Cardiovascular disease kills millions of people each year according to the World Health Organization or WHO. And when it comes to food, what you eat matters to your heart. Good thing there are certain foods that can curb the chances of developing cardiovascular diseases. In today’s post, we are listing down healthy, heart-friendly foods:
Salmon is packed with omega-3 fatty acids. Omega-3 fatty acids are essential fats that protect the body from inflammation. It can also boost blood circulation and prevent blood clotting. Blood clot is the cause of heart attack and stroke. Omega-3 fatty acid works by reducing triglycerides or “bad cholesterol” in the blood. Studies show that elevated triglycerides in the blood can lead to heart disease.

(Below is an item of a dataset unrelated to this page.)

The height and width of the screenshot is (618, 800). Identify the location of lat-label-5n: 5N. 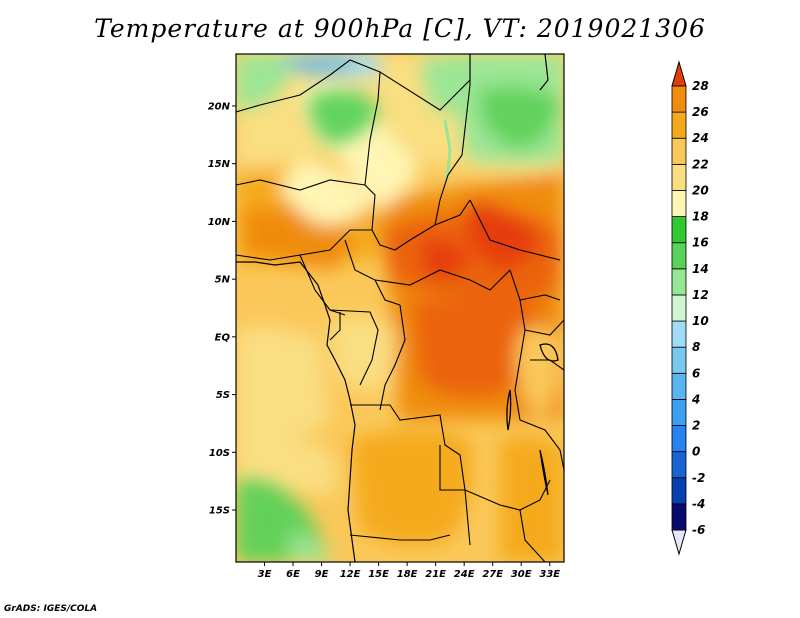
(223, 280).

According to the American Heart Association, you have to consume 3.5 ounces of salmon or any oily fish once a week to maximize its heart-friendly benefits! Apart from salmon, you can also try sardines, tuna or herring.

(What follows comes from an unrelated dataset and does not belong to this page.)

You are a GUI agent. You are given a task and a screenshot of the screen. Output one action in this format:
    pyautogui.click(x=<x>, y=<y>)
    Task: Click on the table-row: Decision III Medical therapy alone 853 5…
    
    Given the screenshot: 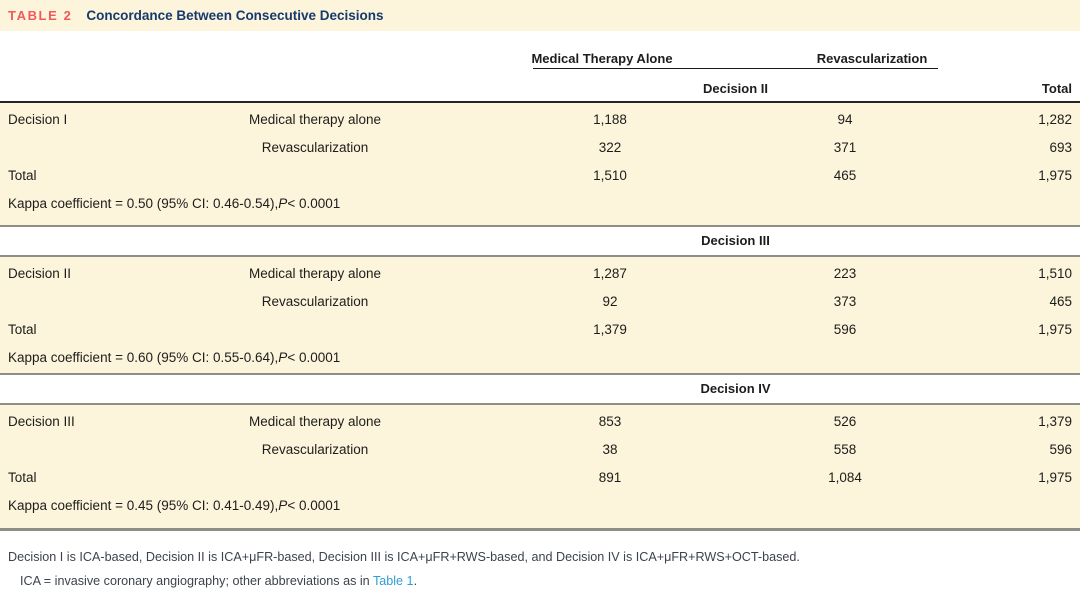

Walnuts are a great source of plant-based omega-3 fatty acid. Just eating 5 ounces of walnuts every week can cut the risk of heart disease by 50%! Studies show that walnuts are a rich source of monounsaturated fats. These beneficial fats reduce the level of triglycerides in the body while increasing HDL or good cholesterol in the blood. Great substitutes for walnuts are almonds and cashews.
All types of berries are loaded with heart-friendly antioxidants, phytochemicals, vitamins, and minerals. Antioxidants and phytochemicals protect the cells from oxidative stress. Oxidative stress is the precursor to heart disease and other chronic diseases.

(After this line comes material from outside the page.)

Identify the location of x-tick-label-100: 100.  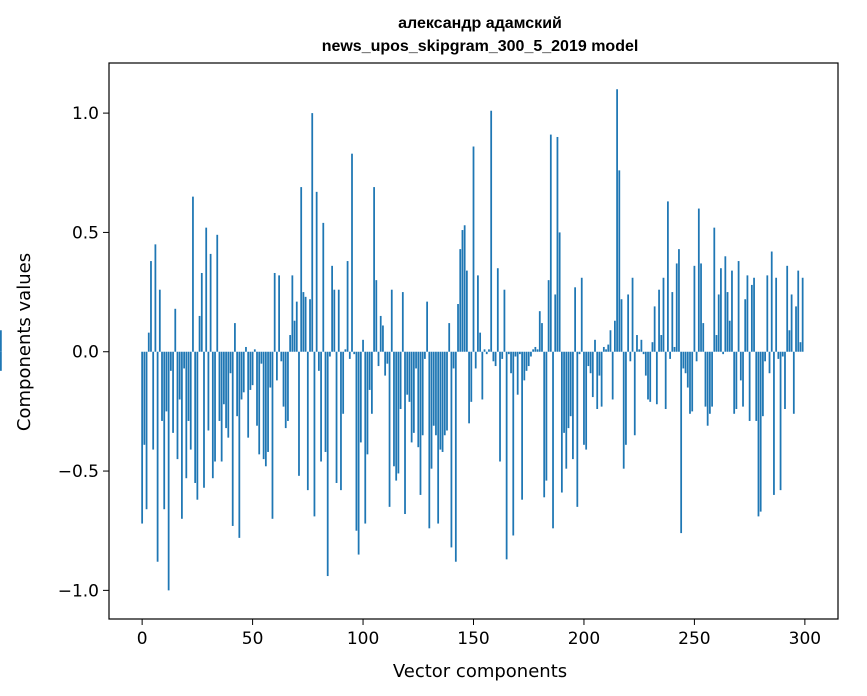
(363, 639).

Antioxidants work by neutralizing the effects of free radicals. These are reactive molecules that destroy healthy cells. Raspberries are also loaded with vitamin C, a nutrient linked to lower risk of stroke.
Did you know that legumes and all types of beans are a great source of dietary fiber? Fiber is a nutrient that strengthens the heart by lowering the bad cholesterol level in the blood. Chickpeas, in particular, are extremely high in fiber! Maximize the heart-friendly benefits of chickpeas by reducing sodium.
5. Steel-cut Oats
Steel cut oats contain a special class of dietary fiber called beta-glucan. Studies show that beta-glucan curbs the risk of heart disease by reducing bad cholesterol in the blood significantly. In fact, eating a serving of oats everyday can minimize your risk of heart attacks and stroke by up to 30%.
6. Olive oil
A staple in the Italian and Mediterranean diet, olive oil is an excellent source of monounsaturated fat, the good kind of fat. Replacing vegetable oil or animal lard with olive oil in cooking is one way to cut the risk of heart disease. Bad cholesterol builds up in the arteries, causing arterial blockages that can lead to heart attacks and strokes.
7. Dark Chocolate
Here’s a surprise, dark chocolate is a heart-friendly food! It contains flavanols, a type of cocoa-derived antioxidant that protects the heart from diseases. It works by keeping fat plaques from sticking and building up within the arterial wall. To maximize the heart-friendly benefits of dark chocolates, go for chocs with 70% cocoa.
Avocados are loaded with monounsaturated fats. Studies show that monounsaturated fats keep cholesterol level down. These beneficial fats also protect the tissues from internal inflammation and hardening of the artery walls. Regular consumption of avocados keeps the arterial walls flexible and strong enough to withstand blood pressure.